Diğer soruları, hem zamanla cevapladığımız hem de kitap içindeki bilgilerin gidişatından vereceğimiz cevaplar anlaşılacağı için bu kadarla yetiniyoruz. Zaten içkinin adı ne olursa olsun, ne kadar değiştirilirse değiştirilsin, sarhoş ettikten sonra haram olduğunu bilmeyen yok, faizin de öyle… Burada bazıları, “peki, azıcık ve derde derman için içilse ne olur” gibi, laubali şekilde bir soru soruyorlar. Peygamberimiz (s.a.v), bu soruya kendisine sorulduğu için cevap verip “şarabın kendisinin bir hastalık olduğunu” ve onda şifa olmadığını belirtmiştir.
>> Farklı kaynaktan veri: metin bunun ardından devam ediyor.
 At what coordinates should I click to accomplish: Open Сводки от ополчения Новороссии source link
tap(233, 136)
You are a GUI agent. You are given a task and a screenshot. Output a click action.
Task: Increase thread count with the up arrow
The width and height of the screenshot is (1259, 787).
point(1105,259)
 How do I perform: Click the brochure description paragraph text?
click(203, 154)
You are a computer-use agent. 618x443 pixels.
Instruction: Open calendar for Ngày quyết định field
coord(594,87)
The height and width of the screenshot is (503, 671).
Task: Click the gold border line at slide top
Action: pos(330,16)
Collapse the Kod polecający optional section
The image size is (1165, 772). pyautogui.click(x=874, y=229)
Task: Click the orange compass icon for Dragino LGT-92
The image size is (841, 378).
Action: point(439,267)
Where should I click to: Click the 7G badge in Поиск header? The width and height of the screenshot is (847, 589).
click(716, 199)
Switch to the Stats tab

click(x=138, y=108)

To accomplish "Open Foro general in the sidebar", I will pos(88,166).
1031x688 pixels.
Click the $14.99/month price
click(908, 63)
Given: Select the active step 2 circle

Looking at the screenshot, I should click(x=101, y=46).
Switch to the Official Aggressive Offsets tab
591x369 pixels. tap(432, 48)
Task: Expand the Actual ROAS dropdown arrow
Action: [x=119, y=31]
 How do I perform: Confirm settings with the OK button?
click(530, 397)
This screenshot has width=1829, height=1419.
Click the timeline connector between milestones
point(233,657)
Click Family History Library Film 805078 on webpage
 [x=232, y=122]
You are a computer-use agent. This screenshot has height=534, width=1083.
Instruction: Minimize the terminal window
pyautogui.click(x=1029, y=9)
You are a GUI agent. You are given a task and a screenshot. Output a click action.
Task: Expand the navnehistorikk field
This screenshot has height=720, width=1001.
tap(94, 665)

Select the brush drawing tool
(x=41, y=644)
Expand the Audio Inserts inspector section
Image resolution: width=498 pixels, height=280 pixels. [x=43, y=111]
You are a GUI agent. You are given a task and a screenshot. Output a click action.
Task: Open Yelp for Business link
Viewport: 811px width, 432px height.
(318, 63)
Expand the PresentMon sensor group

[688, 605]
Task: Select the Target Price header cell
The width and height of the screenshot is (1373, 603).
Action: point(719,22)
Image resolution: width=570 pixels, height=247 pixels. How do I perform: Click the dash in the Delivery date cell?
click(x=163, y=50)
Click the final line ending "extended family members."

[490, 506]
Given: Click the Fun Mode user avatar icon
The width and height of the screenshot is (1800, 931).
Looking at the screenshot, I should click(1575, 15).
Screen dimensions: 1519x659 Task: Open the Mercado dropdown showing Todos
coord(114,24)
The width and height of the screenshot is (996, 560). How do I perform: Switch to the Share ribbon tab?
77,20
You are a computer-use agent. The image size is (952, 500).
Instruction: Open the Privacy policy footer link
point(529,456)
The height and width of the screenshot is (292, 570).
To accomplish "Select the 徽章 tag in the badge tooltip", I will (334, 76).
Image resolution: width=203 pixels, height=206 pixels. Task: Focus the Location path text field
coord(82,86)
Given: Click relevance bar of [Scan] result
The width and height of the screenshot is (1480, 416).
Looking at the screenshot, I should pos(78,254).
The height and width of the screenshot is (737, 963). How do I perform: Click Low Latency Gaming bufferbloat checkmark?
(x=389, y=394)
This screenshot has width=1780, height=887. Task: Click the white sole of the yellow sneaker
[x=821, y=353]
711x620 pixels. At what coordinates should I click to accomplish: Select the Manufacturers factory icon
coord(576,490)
Yine “Çoğu sarhoşluk veren şeyin azı da haramdır” buyurarak, bütün uyuşturucu ve sarhoş edici şeylerin haram olduğunu beyan ederek, bu konuya da nokta koymuştur. Bir içki türü, bir küp içildiği zaman sarhoşluk veriyorsa bir damlasını da içmek haramdır.